Palin bans unpublished books?
We were just wondering what additional nutty accusations would come out about Governor Palin, and we didn’t have to wait long. There is a widely reported news story that begins: “Back in 1996, when she first became mayor, Sarah Palin asked the city librarian if she would be all right with censoring library books should she be asked to do so.”

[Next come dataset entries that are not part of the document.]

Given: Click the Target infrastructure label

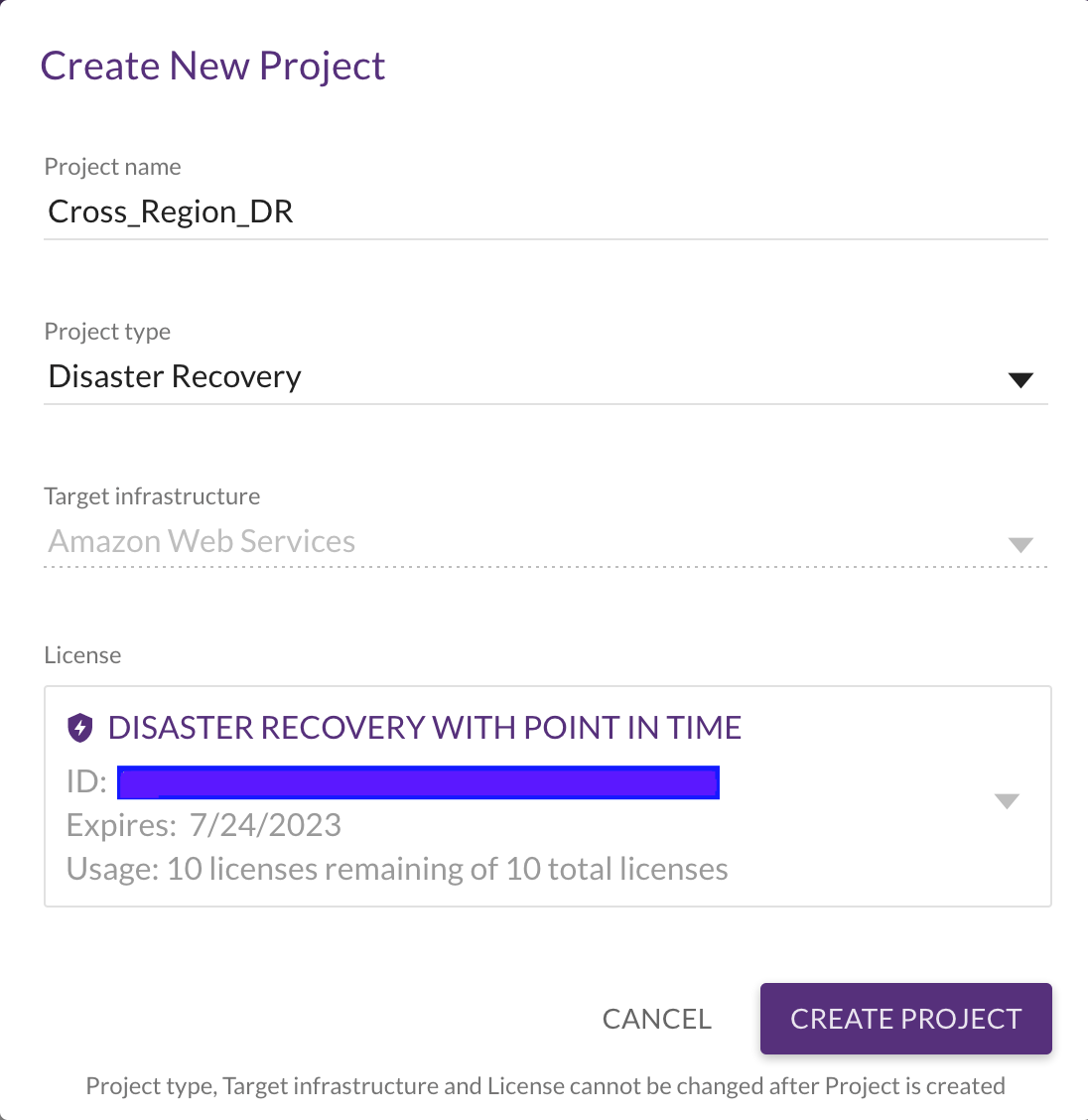Looking at the screenshot, I should click(x=152, y=495).
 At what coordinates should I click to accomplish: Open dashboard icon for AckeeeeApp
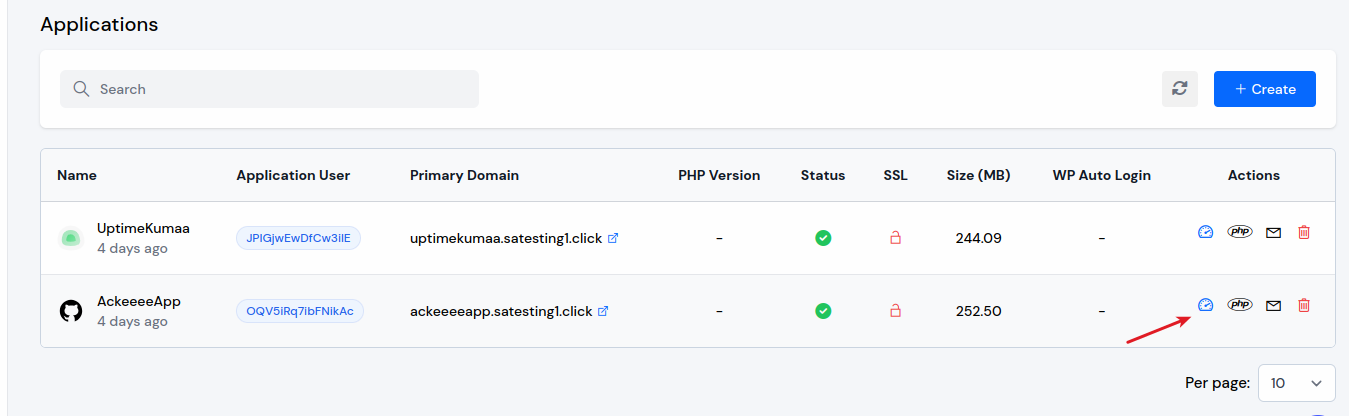click(1205, 305)
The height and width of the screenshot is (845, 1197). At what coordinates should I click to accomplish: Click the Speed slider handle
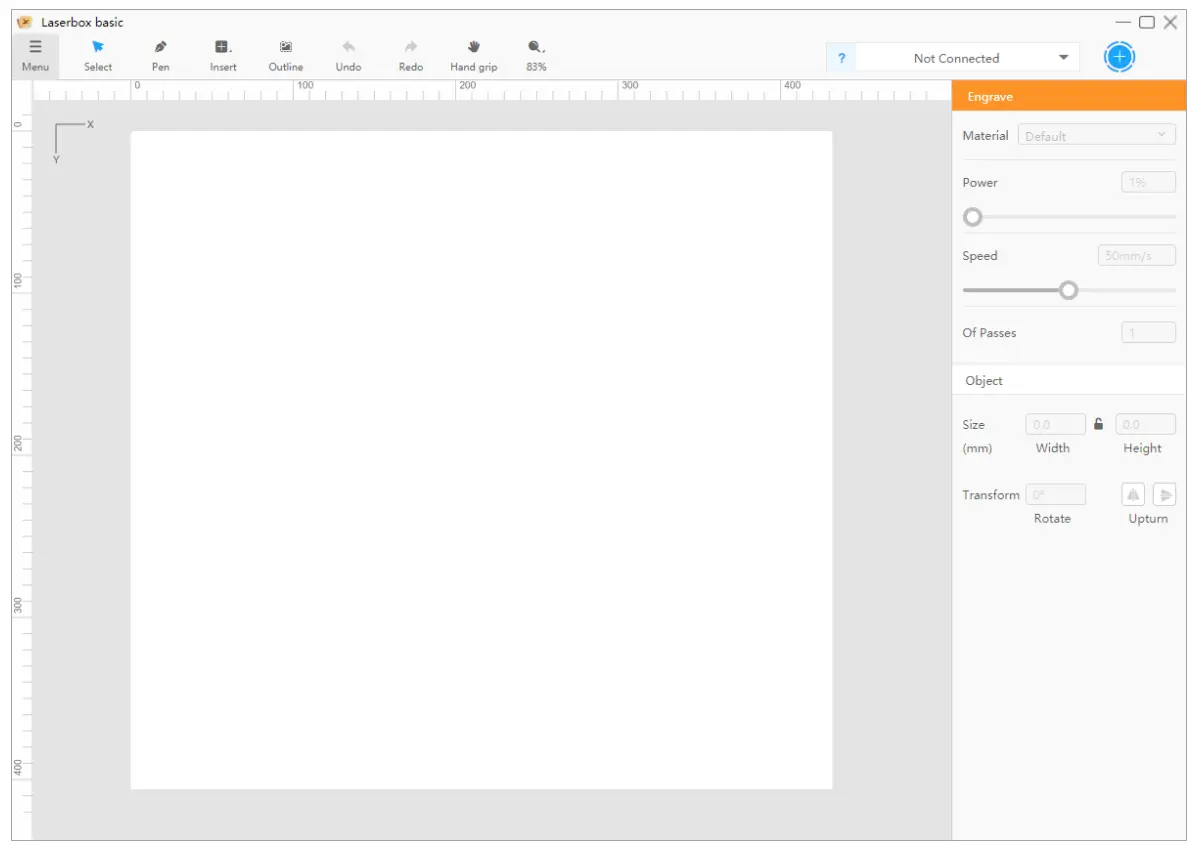pyautogui.click(x=1068, y=290)
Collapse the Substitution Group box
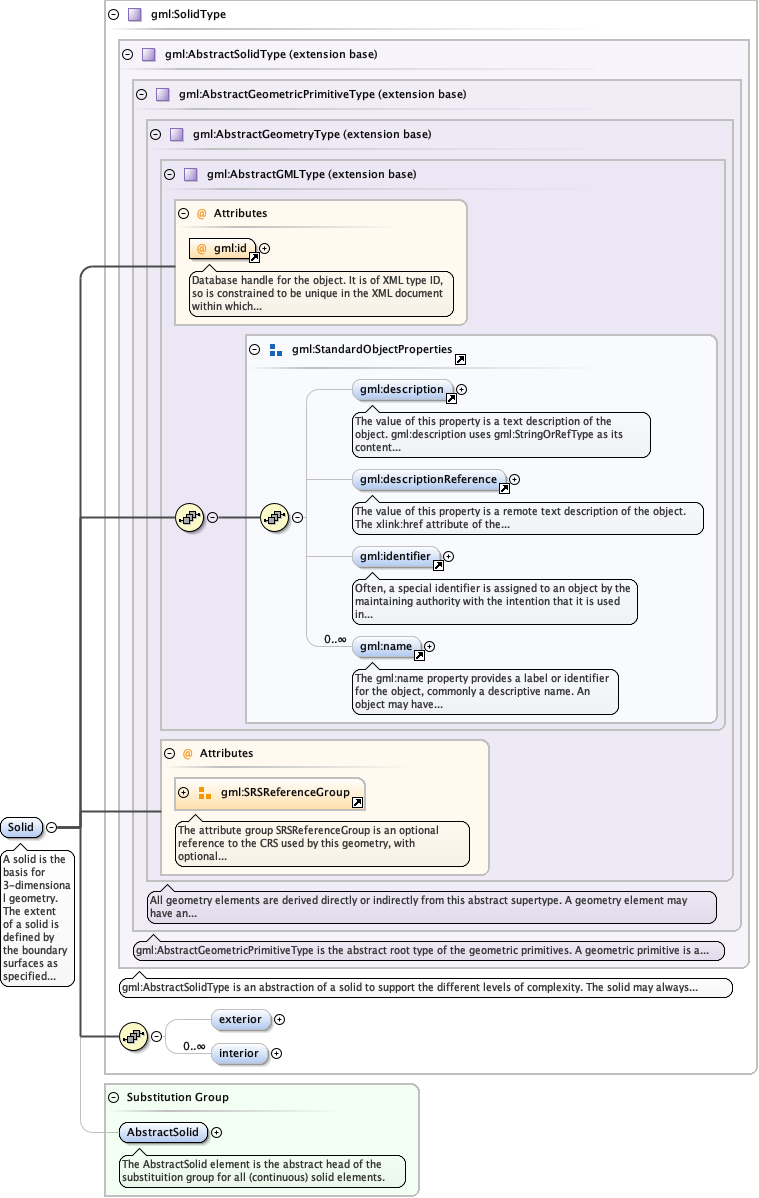 click(x=113, y=1097)
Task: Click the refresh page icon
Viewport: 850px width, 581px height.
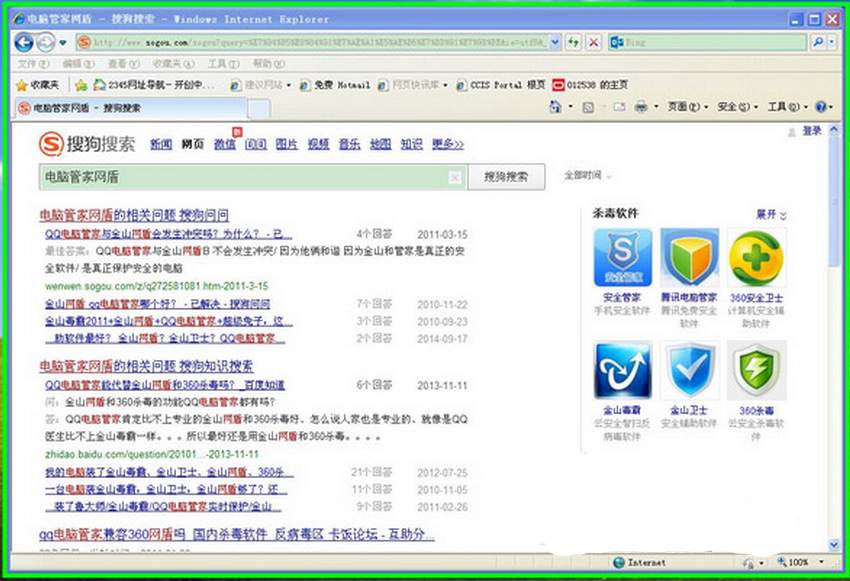Action: pos(574,42)
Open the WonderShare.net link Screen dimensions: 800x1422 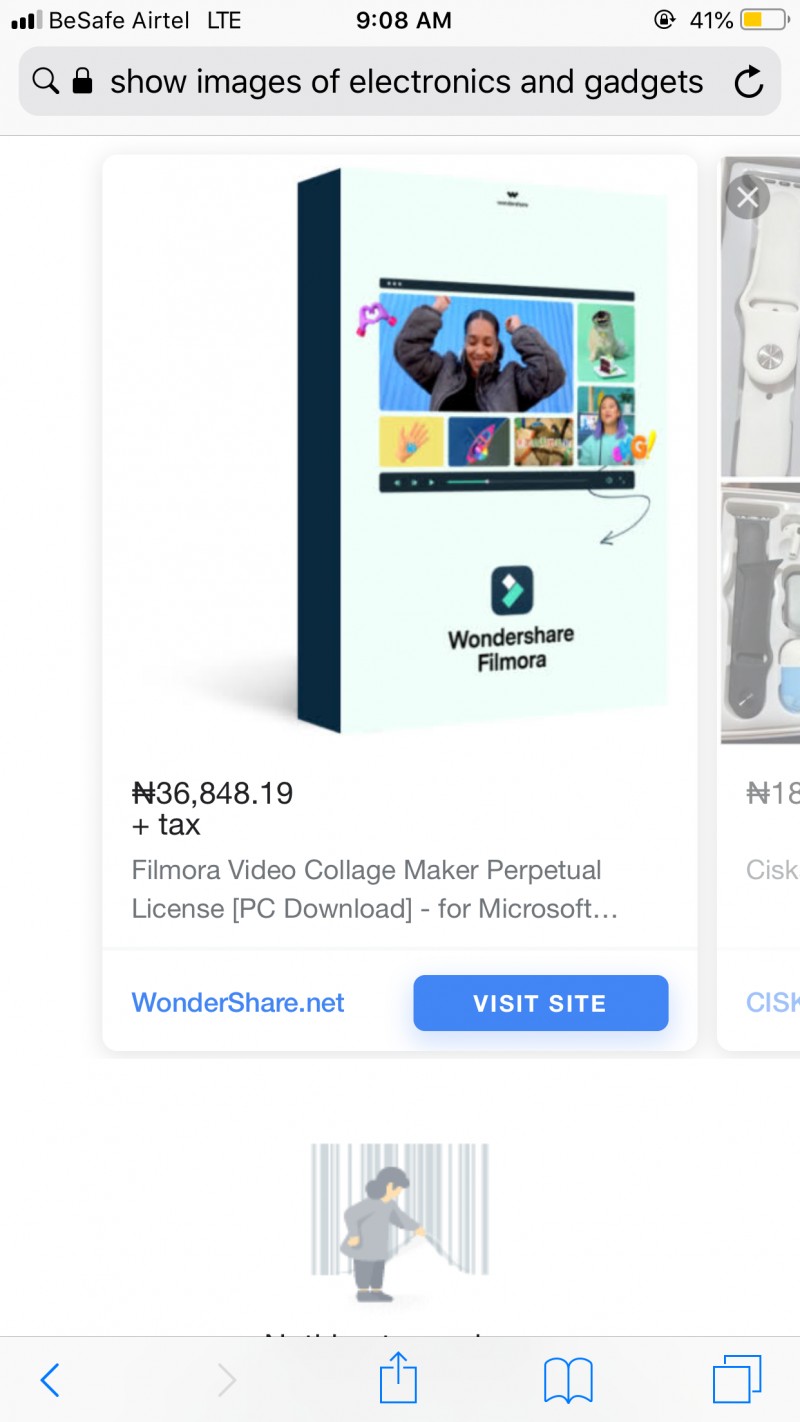[x=237, y=1002]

Instantly, several websites, including an official Obama campaign website, sported identical lists of the 90 books that Mayor Palin supposedly wanted banned. Here are a few examples of what the illiterate fascist mayor allegedly opposed:
As I Lay Dying by William Faulkner
Canterbury Tales by Chaucer
East of Eden by John Steinbeck
Harry Potter and the Sorcerer’s Stone by J.K. Rowling
Harry Potter and the Chamber of Secrets by J.K. Rowling
Harry Potter and the Prizoner of Azkaban by J.K. Rowling
Harry Potter and the Goblet of Fire by J.K. Rowling
Silas Marner by George Eliot
The Adventures of Tom Sawyer by Mark Twain
Twelfth Night by William Shakespeare
Pretty scary stuff, banning Chaucer, Faulkner and Shakespeare (though we recall wanting Silas Marner banned when we had to read it in high school). Palin sure seems like a right-wing nut. There’s only one little problem. It would have been somewhat difficult for the evil Mayor Palin to have carried out her plan, since a number of books on the list, notably the Harry Potter series, had not been published until years after 1996. Stay tuned for more adventures in PDS — no doubt we won’t have to wait too long.

September 7th, 2008 at 5:23 am
Would I work for the removal of ‘Heather Has Two Mommies’ (which is on the list) from my local library? Probably not. Would I joust with a conservative rural community that did not want the book in its library? Probably not.
The Anchorage paper reports on Wasilla’s librarian:
How are the ‘national selection criteria’ formulated? I suspect that librarians as a profession are as scrupulously apolitical as, say, teachers or social workers…
This Volokh commenter asserts that librarians can and do ban books and it’s usually very easy: they don’t buy them. No one makes a fuss unless the book is a bestseller.